- **Problem statement**:
Output the records that follow, with every character intact.

● ● ● ● ● ● ●

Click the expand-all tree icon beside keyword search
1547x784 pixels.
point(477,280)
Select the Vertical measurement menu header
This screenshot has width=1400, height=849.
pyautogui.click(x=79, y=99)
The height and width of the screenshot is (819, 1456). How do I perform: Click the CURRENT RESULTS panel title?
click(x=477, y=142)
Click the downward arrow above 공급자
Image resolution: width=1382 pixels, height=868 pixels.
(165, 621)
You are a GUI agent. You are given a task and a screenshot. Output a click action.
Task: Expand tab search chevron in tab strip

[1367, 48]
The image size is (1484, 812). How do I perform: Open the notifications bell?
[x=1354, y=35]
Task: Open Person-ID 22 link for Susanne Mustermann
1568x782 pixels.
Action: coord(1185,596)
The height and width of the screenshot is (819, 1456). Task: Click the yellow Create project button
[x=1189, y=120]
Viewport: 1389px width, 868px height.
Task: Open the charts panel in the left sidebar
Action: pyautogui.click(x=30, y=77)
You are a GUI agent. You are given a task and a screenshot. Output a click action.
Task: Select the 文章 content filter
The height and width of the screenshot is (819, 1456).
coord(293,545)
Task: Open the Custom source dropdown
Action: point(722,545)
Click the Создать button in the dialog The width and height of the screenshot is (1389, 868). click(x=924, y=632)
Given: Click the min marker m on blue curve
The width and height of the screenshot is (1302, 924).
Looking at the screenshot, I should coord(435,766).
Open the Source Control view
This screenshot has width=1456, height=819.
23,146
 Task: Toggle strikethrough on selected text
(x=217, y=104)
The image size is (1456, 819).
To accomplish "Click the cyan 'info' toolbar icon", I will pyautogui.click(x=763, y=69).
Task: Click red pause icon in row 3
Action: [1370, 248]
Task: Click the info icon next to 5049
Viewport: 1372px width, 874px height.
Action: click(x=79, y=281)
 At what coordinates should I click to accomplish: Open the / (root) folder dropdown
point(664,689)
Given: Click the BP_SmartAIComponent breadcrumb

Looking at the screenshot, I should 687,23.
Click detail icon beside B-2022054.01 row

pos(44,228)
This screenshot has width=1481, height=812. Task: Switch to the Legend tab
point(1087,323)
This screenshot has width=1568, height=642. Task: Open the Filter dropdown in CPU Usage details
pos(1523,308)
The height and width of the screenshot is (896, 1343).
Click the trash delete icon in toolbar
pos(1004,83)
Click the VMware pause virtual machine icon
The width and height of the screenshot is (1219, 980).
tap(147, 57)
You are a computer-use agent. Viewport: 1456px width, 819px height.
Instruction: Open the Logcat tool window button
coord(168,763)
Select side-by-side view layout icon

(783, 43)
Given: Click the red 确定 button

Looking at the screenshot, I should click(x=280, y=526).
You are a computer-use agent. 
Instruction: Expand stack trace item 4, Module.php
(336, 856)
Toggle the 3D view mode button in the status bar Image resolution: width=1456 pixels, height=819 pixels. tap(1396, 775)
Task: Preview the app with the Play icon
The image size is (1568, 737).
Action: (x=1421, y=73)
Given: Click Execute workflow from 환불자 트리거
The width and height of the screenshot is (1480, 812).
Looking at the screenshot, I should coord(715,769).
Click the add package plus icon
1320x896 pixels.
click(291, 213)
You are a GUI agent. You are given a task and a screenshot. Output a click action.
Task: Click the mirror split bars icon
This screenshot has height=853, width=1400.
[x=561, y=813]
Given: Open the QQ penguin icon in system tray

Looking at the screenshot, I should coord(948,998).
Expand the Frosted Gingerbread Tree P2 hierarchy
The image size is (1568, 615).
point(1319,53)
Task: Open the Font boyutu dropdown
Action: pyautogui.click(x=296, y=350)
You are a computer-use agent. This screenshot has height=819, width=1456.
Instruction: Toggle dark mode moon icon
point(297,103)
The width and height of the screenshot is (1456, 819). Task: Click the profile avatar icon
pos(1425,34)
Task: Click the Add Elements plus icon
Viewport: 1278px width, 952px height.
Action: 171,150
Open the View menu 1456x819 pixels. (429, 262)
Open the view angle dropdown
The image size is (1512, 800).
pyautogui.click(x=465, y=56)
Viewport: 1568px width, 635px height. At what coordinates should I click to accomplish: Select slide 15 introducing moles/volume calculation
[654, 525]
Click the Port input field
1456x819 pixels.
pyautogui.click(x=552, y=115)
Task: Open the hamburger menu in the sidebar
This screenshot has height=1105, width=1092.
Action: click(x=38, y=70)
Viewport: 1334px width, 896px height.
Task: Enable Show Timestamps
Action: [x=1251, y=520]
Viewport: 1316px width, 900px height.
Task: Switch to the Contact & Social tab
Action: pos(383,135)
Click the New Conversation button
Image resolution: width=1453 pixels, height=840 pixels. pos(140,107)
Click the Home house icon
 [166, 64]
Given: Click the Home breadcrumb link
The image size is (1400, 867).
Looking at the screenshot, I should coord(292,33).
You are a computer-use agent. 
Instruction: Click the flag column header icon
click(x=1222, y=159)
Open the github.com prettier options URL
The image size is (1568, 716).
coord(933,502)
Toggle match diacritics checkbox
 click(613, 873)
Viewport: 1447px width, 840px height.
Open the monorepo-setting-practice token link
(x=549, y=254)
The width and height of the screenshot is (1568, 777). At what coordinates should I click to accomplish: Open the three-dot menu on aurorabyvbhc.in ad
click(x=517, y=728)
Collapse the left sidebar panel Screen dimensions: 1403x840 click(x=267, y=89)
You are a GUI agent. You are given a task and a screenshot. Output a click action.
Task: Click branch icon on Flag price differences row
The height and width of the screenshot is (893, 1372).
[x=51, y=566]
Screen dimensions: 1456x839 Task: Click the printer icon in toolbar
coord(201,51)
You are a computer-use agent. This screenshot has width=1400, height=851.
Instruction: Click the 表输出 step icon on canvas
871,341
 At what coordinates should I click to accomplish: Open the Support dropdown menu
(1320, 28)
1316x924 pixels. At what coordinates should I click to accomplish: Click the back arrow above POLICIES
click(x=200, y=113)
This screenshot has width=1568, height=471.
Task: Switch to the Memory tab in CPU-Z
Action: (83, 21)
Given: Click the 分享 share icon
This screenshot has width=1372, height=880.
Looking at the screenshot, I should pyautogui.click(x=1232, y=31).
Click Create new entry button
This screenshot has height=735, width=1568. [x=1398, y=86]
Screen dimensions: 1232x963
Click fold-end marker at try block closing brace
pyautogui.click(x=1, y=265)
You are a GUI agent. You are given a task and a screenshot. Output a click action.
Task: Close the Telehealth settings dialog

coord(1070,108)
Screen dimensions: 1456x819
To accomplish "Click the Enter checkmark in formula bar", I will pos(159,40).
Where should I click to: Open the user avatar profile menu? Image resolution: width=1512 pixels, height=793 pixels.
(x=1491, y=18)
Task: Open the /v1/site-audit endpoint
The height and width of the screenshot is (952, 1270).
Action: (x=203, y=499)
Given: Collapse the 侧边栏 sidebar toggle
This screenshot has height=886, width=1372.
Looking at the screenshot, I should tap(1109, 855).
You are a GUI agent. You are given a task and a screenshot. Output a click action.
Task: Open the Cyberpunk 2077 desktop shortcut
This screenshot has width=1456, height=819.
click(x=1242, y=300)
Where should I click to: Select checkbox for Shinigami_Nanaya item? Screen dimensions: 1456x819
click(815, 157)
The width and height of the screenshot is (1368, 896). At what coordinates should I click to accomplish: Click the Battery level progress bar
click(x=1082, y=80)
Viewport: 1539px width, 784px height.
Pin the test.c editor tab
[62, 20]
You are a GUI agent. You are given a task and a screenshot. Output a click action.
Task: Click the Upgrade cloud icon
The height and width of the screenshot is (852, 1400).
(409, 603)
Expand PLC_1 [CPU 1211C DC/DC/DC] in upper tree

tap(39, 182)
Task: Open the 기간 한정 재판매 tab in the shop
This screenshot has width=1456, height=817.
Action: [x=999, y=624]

● ● ● ● ● ● ●

- **Solution to this task**:
Click the expand-all tree icon beside keyword search
1547x784 pixels.
point(477,280)
Select the Vertical measurement menu header
This screenshot has width=1400, height=849.
pyautogui.click(x=79, y=99)
The height and width of the screenshot is (819, 1456). How do I perform: Click the CURRENT RESULTS panel title?
click(x=477, y=142)
Click the downward arrow above 공급자
Image resolution: width=1382 pixels, height=868 pixels.
(165, 621)
You are a GUI agent. You are given a task and a screenshot. Output a click action.
Task: Expand tab search chevron in tab strip

[1367, 48]
The image size is (1484, 812). How do I perform: Open the notifications bell?
[x=1354, y=35]
Task: Open Person-ID 22 link for Susanne Mustermann
1568x782 pixels.
Action: coord(1185,596)
The height and width of the screenshot is (819, 1456). Task: Click the yellow Create project button
[x=1189, y=120]
Viewport: 1389px width, 868px height.
Task: Open the charts panel in the left sidebar
Action: pyautogui.click(x=30, y=77)
You are a GUI agent. You are given a task and a screenshot. Output a click action.
Task: Select the 文章 content filter
The height and width of the screenshot is (819, 1456).
coord(293,545)
Task: Open the Custom source dropdown
Action: point(722,545)
Click the Создать button in the dialog The width and height of the screenshot is (1389, 868). click(x=924, y=632)
Given: Click the min marker m on blue curve
The width and height of the screenshot is (1302, 924).
Looking at the screenshot, I should coord(435,766).
Open the Source Control view
This screenshot has width=1456, height=819.
23,146
 Task: Toggle strikethrough on selected text
(x=217, y=104)
The image size is (1456, 819).
To accomplish "Click the cyan 'info' toolbar icon", I will pyautogui.click(x=763, y=69).
Task: Click red pause icon in row 3
Action: [1370, 248]
Task: Click the info icon next to 5049
Viewport: 1372px width, 874px height.
Action: click(x=79, y=281)
 At what coordinates should I click to accomplish: Open the / (root) folder dropdown
point(664,689)
Given: Click the BP_SmartAIComponent breadcrumb

Looking at the screenshot, I should 687,23.
Click detail icon beside B-2022054.01 row

pos(44,228)
This screenshot has width=1481, height=812. Task: Switch to the Legend tab
point(1087,323)
This screenshot has width=1568, height=642. Task: Open the Filter dropdown in CPU Usage details
pos(1523,308)
The height and width of the screenshot is (896, 1343).
Click the trash delete icon in toolbar
pos(1004,83)
Click the VMware pause virtual machine icon
The width and height of the screenshot is (1219, 980).
tap(147, 57)
You are a computer-use agent. Viewport: 1456px width, 819px height.
Instruction: Open the Logcat tool window button
coord(168,763)
Select side-by-side view layout icon

(783, 43)
Given: Click the red 确定 button

Looking at the screenshot, I should click(x=280, y=526).
You are a computer-use agent. 
Instruction: Expand stack trace item 4, Module.php
(336, 856)
Toggle the 3D view mode button in the status bar Image resolution: width=1456 pixels, height=819 pixels. tap(1396, 775)
Task: Preview the app with the Play icon
The image size is (1568, 737).
Action: (x=1421, y=73)
Given: Click Execute workflow from 환불자 트리거
The width and height of the screenshot is (1480, 812).
Looking at the screenshot, I should coord(715,769).
Click the add package plus icon
1320x896 pixels.
click(291, 213)
You are a GUI agent. You are given a task and a screenshot. Output a click action.
Task: Click the mirror split bars icon
This screenshot has height=853, width=1400.
[x=561, y=813]
Given: Open the QQ penguin icon in system tray

Looking at the screenshot, I should coord(948,998).
Expand the Frosted Gingerbread Tree P2 hierarchy
The image size is (1568, 615).
point(1319,53)
Task: Open the Font boyutu dropdown
Action: pyautogui.click(x=296, y=350)
You are a computer-use agent. This screenshot has height=819, width=1456.
Instruction: Toggle dark mode moon icon
point(297,103)
The width and height of the screenshot is (1456, 819). Task: Click the profile avatar icon
pos(1425,34)
Task: Click the Add Elements plus icon
Viewport: 1278px width, 952px height.
Action: 171,150
Open the View menu 1456x819 pixels. (429, 262)
Open the view angle dropdown
The image size is (1512, 800).
pyautogui.click(x=465, y=56)
Viewport: 1568px width, 635px height. At what coordinates should I click to accomplish: Select slide 15 introducing moles/volume calculation
[654, 525]
Click the Port input field
1456x819 pixels.
pyautogui.click(x=552, y=115)
Task: Open the hamburger menu in the sidebar
This screenshot has height=1105, width=1092.
Action: click(x=38, y=70)
Viewport: 1334px width, 896px height.
Task: Enable Show Timestamps
Action: [x=1251, y=520]
Viewport: 1316px width, 900px height.
Task: Switch to the Contact & Social tab
Action: pos(383,135)
Click the New Conversation button
Image resolution: width=1453 pixels, height=840 pixels. pos(140,107)
Click the Home house icon
 [166, 64]
Given: Click the Home breadcrumb link
The image size is (1400, 867).
Looking at the screenshot, I should coord(292,33).
You are a computer-use agent. 
Instruction: Click the flag column header icon
click(x=1222, y=159)
Open the github.com prettier options URL
The image size is (1568, 716).
coord(933,502)
Toggle match diacritics checkbox
 click(613, 873)
Viewport: 1447px width, 840px height.
Open the monorepo-setting-practice token link
(x=549, y=254)
The width and height of the screenshot is (1568, 777). At what coordinates should I click to accomplish: Open the three-dot menu on aurorabyvbhc.in ad
click(x=517, y=728)
Collapse the left sidebar panel Screen dimensions: 1403x840 click(x=267, y=89)
You are a GUI agent. You are given a task and a screenshot. Output a click action.
Task: Click branch icon on Flag price differences row
The height and width of the screenshot is (893, 1372).
[x=51, y=566]
Screen dimensions: 1456x839 Task: Click the printer icon in toolbar
coord(201,51)
You are a computer-use agent. This screenshot has width=1400, height=851.
Instruction: Click the 表输出 step icon on canvas
871,341
 At what coordinates should I click to accomplish: Open the Support dropdown menu
(1320, 28)
1316x924 pixels. At what coordinates should I click to accomplish: Click the back arrow above POLICIES
click(x=200, y=113)
This screenshot has width=1568, height=471.
Task: Switch to the Memory tab in CPU-Z
Action: (83, 21)
Given: Click the 分享 share icon
This screenshot has width=1372, height=880.
Looking at the screenshot, I should pyautogui.click(x=1232, y=31).
Click Create new entry button
This screenshot has height=735, width=1568. [x=1398, y=86]
Screen dimensions: 1232x963
Click fold-end marker at try block closing brace
pyautogui.click(x=1, y=265)
You are a GUI agent. You are given a task and a screenshot. Output a click action.
Task: Close the Telehealth settings dialog

coord(1070,108)
Screen dimensions: 1456x819
To accomplish "Click the Enter checkmark in formula bar", I will pos(159,40).
Where should I click to: Open the user avatar profile menu? Image resolution: width=1512 pixels, height=793 pixels.
(x=1491, y=18)
Task: Open the /v1/site-audit endpoint
The height and width of the screenshot is (952, 1270).
Action: (x=203, y=499)
Given: Collapse the 侧边栏 sidebar toggle
This screenshot has height=886, width=1372.
Looking at the screenshot, I should tap(1109, 855).
You are a GUI agent. You are given a task and a screenshot. Output a click action.
Task: Open the Cyberpunk 2077 desktop shortcut
This screenshot has width=1456, height=819.
click(x=1242, y=300)
Where should I click to: Select checkbox for Shinigami_Nanaya item? Screen dimensions: 1456x819
click(815, 157)
The width and height of the screenshot is (1368, 896). At what coordinates should I click to accomplish: Click the Battery level progress bar
click(x=1082, y=80)
Viewport: 1539px width, 784px height.
Pin the test.c editor tab
[62, 20]
You are a GUI agent. You are given a task and a screenshot. Output a click action.
Task: Click the Upgrade cloud icon
The height and width of the screenshot is (852, 1400).
(409, 603)
Expand PLC_1 [CPU 1211C DC/DC/DC] in upper tree

tap(39, 182)
Task: Open the 기간 한정 재판매 tab in the shop
This screenshot has width=1456, height=817.
Action: [x=999, y=624]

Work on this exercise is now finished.